* **ACTION ITEM**:
Using the records below, write out again exactly the lines that begin at the line containing "Click the red 21" and end at the line containing "The height and width of the screenshot is (540, 1024).", and no other lines.

--- START ---

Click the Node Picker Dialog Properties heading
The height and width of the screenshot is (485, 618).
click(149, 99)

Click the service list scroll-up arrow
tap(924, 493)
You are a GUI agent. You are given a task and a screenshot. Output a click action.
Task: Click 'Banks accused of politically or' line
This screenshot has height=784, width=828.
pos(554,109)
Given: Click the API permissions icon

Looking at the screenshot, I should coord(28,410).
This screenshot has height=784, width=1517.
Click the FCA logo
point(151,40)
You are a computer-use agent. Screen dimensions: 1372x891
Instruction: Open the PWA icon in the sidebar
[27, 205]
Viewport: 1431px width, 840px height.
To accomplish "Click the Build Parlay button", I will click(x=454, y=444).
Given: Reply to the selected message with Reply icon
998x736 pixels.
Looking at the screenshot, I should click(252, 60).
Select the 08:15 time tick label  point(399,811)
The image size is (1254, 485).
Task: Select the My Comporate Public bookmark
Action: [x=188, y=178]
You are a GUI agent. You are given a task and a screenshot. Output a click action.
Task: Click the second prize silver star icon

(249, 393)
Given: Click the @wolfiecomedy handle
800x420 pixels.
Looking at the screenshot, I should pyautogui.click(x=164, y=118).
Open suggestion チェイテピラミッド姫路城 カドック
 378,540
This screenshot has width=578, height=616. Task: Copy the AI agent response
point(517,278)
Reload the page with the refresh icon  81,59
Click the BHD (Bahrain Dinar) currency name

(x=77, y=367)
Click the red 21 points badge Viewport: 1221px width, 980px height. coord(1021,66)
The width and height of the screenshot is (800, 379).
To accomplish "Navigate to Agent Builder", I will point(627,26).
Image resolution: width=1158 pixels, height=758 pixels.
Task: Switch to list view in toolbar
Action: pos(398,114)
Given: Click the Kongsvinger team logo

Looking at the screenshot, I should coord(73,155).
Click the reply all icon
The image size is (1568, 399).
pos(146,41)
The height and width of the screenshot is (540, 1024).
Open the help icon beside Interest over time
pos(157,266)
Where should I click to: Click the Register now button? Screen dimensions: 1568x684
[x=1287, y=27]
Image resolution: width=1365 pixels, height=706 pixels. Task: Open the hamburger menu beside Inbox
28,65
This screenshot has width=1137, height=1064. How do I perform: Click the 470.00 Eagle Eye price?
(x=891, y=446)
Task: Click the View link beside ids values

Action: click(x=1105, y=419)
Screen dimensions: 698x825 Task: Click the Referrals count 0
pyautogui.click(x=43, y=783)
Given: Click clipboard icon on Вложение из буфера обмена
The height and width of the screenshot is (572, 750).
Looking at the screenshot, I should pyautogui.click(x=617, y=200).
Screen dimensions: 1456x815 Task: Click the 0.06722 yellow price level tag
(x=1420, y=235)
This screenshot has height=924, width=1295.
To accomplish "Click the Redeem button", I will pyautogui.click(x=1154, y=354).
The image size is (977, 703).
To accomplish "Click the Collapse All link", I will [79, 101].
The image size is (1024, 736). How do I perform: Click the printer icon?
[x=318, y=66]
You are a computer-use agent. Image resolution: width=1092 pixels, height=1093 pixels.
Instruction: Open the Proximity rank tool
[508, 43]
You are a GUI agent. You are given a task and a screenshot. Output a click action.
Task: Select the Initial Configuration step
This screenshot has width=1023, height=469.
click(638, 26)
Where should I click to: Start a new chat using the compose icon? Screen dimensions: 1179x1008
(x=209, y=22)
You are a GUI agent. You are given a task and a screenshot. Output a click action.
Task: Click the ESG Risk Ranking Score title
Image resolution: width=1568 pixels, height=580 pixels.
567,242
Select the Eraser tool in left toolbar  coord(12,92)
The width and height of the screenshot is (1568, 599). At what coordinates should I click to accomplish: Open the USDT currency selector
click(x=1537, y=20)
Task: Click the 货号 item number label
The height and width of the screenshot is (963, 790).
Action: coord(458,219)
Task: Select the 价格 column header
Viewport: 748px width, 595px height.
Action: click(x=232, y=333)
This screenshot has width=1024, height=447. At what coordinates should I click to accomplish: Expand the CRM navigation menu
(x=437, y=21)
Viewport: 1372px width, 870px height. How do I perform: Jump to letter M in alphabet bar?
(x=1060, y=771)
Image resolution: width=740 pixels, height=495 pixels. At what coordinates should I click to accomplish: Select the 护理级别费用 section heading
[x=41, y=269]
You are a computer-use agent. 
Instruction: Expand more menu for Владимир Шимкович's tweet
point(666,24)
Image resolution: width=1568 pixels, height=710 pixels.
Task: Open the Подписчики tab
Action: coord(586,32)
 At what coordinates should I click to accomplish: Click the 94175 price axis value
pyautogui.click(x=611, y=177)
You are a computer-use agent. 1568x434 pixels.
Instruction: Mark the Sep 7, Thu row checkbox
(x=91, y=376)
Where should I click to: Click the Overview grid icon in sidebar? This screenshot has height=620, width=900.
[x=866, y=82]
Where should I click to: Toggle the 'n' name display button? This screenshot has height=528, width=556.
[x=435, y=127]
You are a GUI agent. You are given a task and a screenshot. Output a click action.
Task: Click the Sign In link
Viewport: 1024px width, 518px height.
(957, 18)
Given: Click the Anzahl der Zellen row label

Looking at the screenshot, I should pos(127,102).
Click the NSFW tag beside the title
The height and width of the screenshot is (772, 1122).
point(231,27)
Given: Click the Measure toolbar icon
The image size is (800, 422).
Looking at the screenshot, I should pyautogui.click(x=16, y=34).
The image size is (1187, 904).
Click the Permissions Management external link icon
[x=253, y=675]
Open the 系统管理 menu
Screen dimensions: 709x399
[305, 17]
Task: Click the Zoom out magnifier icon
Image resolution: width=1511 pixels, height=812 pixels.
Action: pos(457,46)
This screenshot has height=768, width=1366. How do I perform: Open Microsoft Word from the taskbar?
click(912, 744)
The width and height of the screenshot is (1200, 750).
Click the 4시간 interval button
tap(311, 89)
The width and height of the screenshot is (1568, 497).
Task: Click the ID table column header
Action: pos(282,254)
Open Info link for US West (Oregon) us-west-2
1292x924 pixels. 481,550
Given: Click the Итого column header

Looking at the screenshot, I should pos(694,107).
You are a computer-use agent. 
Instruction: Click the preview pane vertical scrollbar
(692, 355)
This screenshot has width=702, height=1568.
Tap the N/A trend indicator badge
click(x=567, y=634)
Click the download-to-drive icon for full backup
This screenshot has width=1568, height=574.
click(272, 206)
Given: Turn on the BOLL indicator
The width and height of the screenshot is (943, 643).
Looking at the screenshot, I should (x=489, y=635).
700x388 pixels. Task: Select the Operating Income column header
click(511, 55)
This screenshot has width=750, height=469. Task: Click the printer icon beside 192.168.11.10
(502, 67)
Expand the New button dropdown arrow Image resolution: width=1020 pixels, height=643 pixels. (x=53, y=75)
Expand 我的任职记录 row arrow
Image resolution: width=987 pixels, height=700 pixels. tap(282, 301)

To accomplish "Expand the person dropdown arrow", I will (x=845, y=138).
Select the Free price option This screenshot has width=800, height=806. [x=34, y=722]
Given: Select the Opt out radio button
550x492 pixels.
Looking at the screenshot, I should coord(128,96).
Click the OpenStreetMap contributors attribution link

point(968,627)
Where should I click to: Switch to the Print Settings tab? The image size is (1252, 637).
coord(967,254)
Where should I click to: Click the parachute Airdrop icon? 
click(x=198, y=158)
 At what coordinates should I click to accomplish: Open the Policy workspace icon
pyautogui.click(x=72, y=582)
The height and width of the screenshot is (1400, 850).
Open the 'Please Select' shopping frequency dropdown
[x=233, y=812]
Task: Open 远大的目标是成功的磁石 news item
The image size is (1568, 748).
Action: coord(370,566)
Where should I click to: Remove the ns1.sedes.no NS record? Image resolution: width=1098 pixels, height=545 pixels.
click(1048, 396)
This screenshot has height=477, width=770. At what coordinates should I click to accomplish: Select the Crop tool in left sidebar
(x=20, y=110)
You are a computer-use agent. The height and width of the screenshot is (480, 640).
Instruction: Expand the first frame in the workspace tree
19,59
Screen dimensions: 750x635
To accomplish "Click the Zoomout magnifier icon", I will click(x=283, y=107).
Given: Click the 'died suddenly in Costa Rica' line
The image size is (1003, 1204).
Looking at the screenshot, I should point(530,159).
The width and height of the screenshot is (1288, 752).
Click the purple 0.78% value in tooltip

--- END ---

* **ANSWER AREA**:
Click the red 21 points badge Viewport: 1221px width, 980px height. coord(1021,66)
The width and height of the screenshot is (800, 379).
To accomplish "Navigate to Agent Builder", I will point(627,26).
Image resolution: width=1158 pixels, height=758 pixels.
Task: Switch to list view in toolbar
Action: pos(398,114)
Given: Click the Kongsvinger team logo

Looking at the screenshot, I should coord(73,155).
Click the reply all icon
The image size is (1568, 399).
pos(146,41)
The height and width of the screenshot is (540, 1024).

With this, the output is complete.